Problem details: Lines containing the word "arrow" are the ones to copy from the records below.

Records for the task:
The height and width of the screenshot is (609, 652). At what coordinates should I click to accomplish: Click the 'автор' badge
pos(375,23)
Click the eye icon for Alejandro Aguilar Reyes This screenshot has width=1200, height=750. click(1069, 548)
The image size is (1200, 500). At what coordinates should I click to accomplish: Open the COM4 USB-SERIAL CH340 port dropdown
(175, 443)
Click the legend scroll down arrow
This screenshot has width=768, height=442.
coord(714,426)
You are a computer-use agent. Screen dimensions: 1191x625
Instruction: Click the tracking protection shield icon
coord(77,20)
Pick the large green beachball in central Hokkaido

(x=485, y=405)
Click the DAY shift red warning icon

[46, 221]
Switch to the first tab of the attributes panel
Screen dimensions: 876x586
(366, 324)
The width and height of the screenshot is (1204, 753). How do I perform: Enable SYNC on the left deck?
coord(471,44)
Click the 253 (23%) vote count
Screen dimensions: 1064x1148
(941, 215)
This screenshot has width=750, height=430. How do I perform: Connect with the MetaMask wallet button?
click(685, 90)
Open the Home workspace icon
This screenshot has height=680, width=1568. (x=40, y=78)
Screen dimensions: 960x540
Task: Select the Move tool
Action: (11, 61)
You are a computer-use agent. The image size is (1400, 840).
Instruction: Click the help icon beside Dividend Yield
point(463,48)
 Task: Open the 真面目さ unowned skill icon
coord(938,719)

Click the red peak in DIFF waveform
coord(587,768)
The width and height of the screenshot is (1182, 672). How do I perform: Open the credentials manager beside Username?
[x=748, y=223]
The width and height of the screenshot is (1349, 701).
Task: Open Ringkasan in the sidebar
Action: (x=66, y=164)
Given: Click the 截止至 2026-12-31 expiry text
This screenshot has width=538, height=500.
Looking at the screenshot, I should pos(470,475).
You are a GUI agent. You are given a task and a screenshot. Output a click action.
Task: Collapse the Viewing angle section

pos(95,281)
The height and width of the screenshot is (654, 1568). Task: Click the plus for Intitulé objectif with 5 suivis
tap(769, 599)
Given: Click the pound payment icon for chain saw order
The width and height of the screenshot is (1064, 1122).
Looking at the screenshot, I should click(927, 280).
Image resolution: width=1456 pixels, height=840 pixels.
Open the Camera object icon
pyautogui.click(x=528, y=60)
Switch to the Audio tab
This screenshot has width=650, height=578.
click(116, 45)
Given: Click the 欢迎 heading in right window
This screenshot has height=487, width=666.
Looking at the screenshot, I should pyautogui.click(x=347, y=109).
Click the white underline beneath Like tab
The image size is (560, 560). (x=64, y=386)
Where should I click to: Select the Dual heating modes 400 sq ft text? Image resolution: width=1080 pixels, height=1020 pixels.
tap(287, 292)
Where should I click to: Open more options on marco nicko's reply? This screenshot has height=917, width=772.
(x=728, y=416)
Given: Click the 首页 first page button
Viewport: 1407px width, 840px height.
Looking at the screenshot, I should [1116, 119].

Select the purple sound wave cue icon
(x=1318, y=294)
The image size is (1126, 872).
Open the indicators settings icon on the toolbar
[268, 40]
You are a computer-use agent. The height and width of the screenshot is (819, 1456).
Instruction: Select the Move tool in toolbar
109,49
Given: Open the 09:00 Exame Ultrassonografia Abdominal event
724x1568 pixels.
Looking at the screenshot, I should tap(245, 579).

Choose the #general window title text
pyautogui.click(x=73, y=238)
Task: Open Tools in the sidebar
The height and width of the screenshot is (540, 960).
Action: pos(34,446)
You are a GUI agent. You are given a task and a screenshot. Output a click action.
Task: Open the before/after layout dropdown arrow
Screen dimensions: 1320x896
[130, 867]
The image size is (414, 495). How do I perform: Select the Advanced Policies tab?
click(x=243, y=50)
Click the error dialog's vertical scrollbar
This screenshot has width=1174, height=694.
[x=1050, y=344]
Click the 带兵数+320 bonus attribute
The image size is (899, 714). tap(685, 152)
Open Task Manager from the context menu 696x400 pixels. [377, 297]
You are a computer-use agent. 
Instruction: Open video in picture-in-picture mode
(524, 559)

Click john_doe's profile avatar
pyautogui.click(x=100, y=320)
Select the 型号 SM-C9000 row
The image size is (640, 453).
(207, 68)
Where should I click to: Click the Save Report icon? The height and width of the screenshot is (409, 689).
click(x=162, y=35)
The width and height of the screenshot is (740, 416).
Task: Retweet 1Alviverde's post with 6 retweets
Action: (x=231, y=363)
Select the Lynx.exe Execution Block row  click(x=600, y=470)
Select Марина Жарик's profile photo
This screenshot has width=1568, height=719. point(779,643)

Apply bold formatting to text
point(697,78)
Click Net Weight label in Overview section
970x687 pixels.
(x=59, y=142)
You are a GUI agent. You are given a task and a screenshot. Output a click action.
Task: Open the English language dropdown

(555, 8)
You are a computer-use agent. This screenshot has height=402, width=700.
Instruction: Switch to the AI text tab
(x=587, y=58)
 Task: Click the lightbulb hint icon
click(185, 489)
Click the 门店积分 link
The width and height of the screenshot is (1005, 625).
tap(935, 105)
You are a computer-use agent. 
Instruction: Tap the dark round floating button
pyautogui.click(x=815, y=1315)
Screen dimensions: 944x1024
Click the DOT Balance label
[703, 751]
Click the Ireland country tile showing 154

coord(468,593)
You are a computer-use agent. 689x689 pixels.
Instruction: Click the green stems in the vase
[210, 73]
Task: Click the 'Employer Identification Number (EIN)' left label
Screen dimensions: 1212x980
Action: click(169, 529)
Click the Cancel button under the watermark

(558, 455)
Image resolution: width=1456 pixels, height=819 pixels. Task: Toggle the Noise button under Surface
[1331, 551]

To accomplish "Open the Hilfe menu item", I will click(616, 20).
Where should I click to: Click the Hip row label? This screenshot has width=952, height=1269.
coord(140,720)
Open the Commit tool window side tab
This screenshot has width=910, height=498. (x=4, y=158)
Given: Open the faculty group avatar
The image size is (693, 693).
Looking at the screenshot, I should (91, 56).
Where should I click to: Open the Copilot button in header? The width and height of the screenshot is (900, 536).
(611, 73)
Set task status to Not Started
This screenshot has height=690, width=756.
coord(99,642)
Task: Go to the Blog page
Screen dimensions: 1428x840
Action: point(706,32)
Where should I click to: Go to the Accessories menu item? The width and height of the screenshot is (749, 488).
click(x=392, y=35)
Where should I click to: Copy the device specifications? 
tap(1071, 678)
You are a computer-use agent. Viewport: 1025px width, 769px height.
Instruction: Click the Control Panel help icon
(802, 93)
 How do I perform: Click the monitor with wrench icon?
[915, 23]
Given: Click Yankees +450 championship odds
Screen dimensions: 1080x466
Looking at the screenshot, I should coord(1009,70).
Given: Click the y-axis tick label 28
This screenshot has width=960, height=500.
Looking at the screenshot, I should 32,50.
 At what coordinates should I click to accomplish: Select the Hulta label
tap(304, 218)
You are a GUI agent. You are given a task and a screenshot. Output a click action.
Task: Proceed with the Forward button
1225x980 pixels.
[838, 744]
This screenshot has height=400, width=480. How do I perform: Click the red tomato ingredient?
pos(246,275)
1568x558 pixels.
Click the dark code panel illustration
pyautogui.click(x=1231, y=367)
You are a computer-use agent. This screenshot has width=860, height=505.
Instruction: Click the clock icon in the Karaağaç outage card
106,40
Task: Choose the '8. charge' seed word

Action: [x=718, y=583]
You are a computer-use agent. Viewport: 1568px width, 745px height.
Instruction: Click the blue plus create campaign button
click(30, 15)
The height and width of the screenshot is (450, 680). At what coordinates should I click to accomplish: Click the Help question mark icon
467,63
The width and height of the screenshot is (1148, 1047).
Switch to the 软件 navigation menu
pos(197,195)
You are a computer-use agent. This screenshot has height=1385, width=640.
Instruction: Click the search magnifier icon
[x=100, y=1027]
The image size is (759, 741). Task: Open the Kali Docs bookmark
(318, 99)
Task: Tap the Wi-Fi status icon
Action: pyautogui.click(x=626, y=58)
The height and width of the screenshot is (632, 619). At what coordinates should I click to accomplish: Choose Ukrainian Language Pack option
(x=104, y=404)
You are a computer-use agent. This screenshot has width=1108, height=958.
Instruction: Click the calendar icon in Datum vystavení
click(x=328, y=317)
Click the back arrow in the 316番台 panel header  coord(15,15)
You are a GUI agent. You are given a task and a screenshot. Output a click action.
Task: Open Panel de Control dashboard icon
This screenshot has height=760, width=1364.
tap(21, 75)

Response box:
Click the legend scroll down arrow
Task: Open the before/after layout dropdown arrow
Click the back arrow in the 316番台 panel header  coord(15,15)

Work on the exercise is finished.